:: Requirement ::
Leaving out every picture, please repeat exactly the line that contains "The width and" and each line after it through the final line below.

....

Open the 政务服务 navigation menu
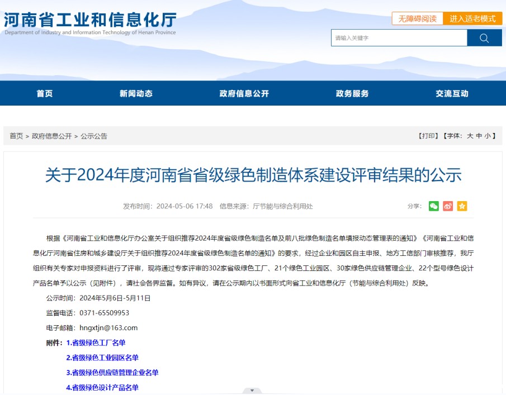This screenshot has height=395, width=506. (x=352, y=93)
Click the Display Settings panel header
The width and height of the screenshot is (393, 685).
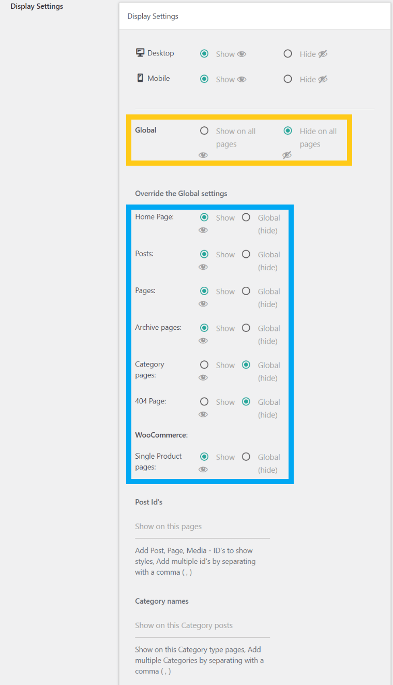point(153,16)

....

:: Answer for this exercise ::
The width and height of the screenshot is (393, 685).
point(153,16)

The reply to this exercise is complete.